▸ **IHRE AUFGABEN**
**A)** Geben Sie die Passage aus dem Artikel über die Entführung in Chibok zwischen „Protestmarsch in Nigeria“ und „unerträgliche Last dar.“, beide einschließlich, wortgetreu wieder.
**B)** Erläutern Sie in ein bis drei Sätzen, worin laut dem Artikel über die Entführung in Chibok die Last für viele der Eltern besteht.
**C)** Beantworten Sie anhand des Artikels über die Entführung in Chibok folgende Fragen:
(i) An welchem Datum wurden die Mädchen entführt?
(ii) Wie viele der entführten Mädchen konnten entkommen?
(iii) Unter welchem Hashtag zeigten Menschen weltweit Solidarität?

▸ **ARTIKEL**

******

Nigeria: Trauriger Jahrestag

232 entführte Mädchen aus Chibok weiterhin verschollen

Vor einem Jahr, am 14. April 2014, entführten Milizen der islamistischen Boko Haram im nigerianischen Chibok 252 Mädchen. 20 von ihnen konnten entkommen, die übrigen gelten seither als verschollen. Die dramatische Entführung ist nur die Spitze des Eisbergs. Kirchliche Vertreter wünschen sich eine Solidarität wie bei Charlie Hebdo.
Protestmarsch in Nigeria gegen die Entführung der christlichen Mächen.
Unter dem Hashtag «Bring back our girls» zeigten Menschen auf der ganzen Welt Solidarität.
Die Ungewissheit über das Schicksal der eigenen Kinder in den Händen einer brutalen Terrormiliz stellt für viele der Eltern eine schier unerträgliche Last dar.

******

Gespeicherte Dateneinträge:
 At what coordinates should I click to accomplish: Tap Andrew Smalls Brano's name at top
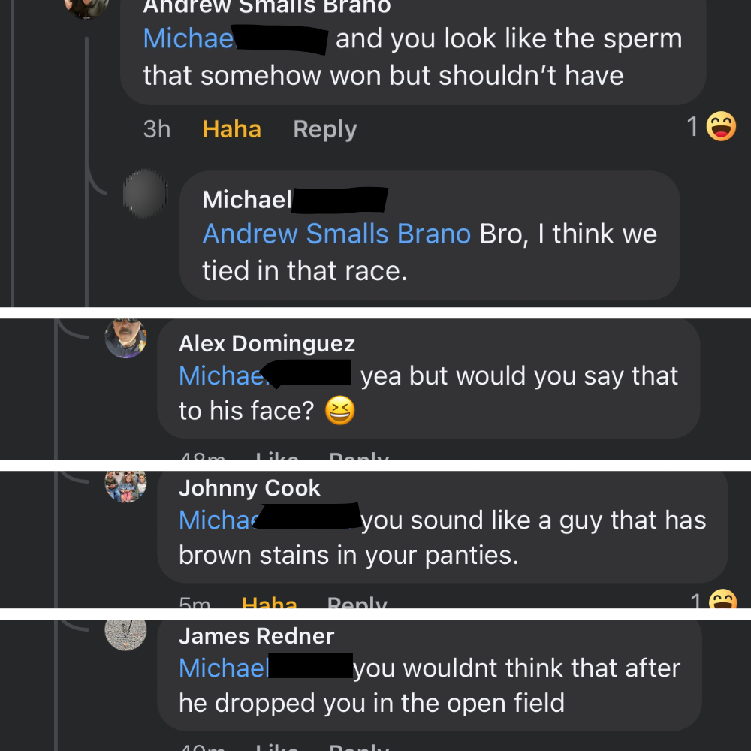point(267,7)
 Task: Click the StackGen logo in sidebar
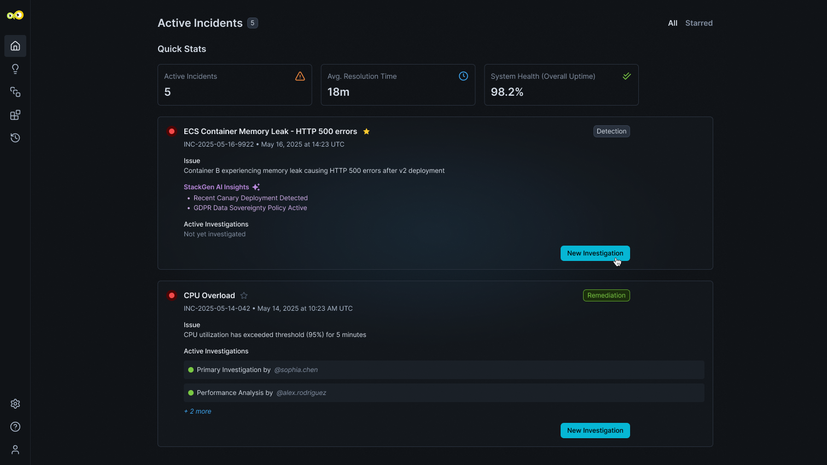[x=15, y=15]
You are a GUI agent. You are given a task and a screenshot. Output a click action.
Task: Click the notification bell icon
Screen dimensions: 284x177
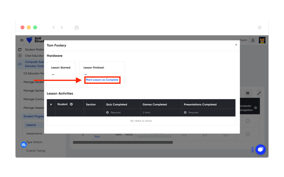253,40
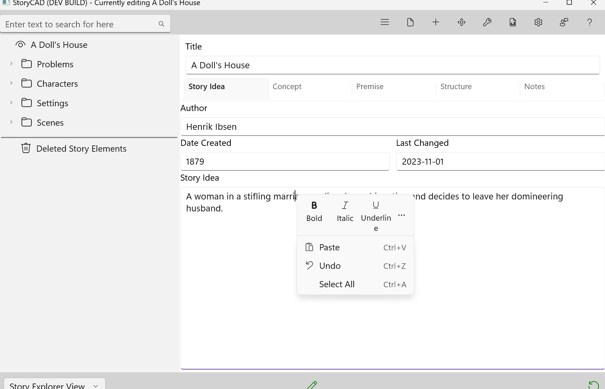Open the hamburger menu

click(384, 22)
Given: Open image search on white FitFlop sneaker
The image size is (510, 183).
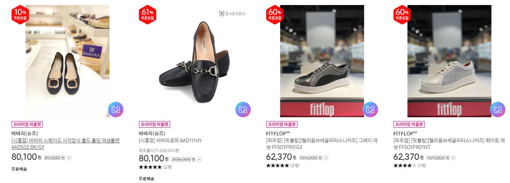Looking at the screenshot, I should 498,109.
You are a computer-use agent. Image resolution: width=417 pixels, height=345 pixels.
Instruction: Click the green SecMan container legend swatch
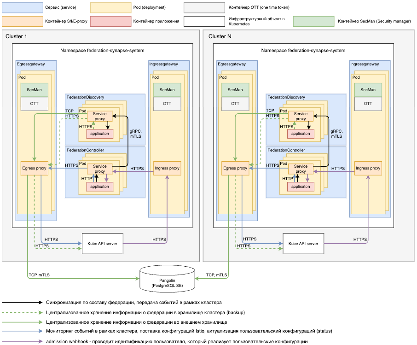(x=314, y=21)
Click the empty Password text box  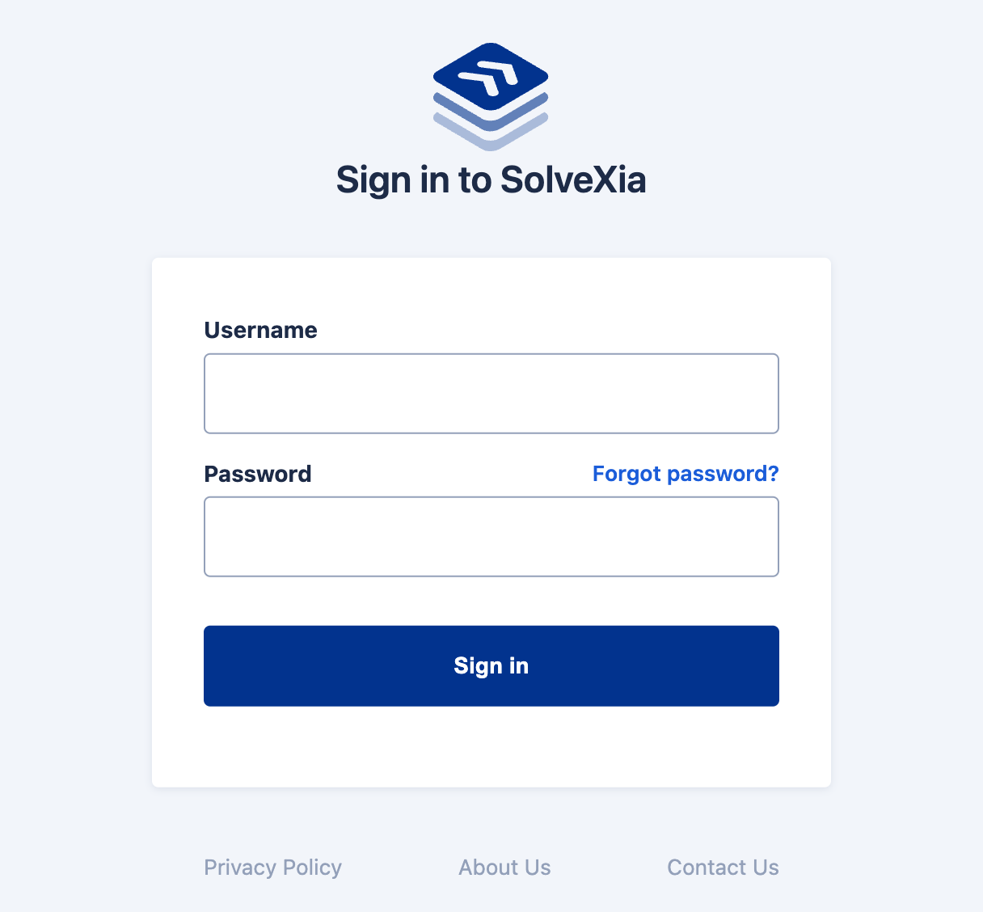(491, 536)
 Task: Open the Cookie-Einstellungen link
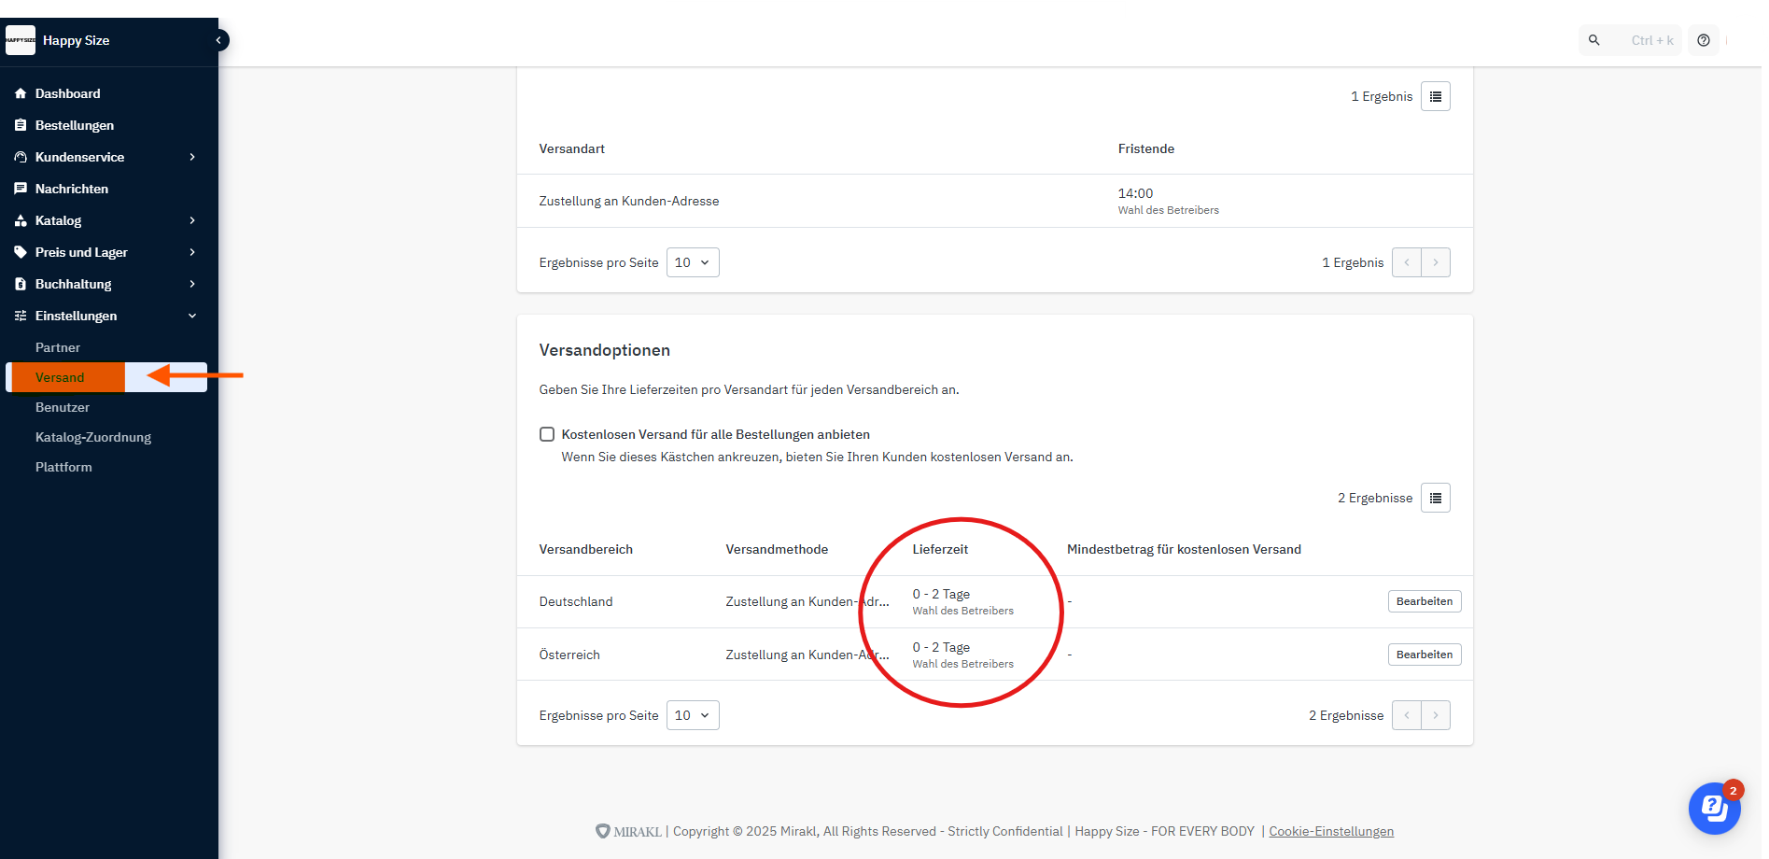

******

▸ **LÖSUNGEN**
**A)**
Protestmarsch in Nigeria gegen die Entführung der christlichen Mächen.
Unter dem Hashtag «Bring back our girls» zeigten Menschen auf der ganzen Welt Solidarität.
Die Ungewissheit über das Schicksal der eigenen Kinder in den Händen einer brutalen Terrormiliz stellt für viele der Eltern eine schier unerträgliche Last dar.

**B)** Für viele der Eltern ist die Ungewissheit über das Schicksal ihrer eigenen Kinder eine schier unerträgliche Last. Die Kinder befinden sich in den Händen einer brutalen Terrormiliz.

**C)**
(i) Am 14. April 2014.
(ii) 20 Mädchen.
(iii) Unter dem Hashtag «Bring back our girls».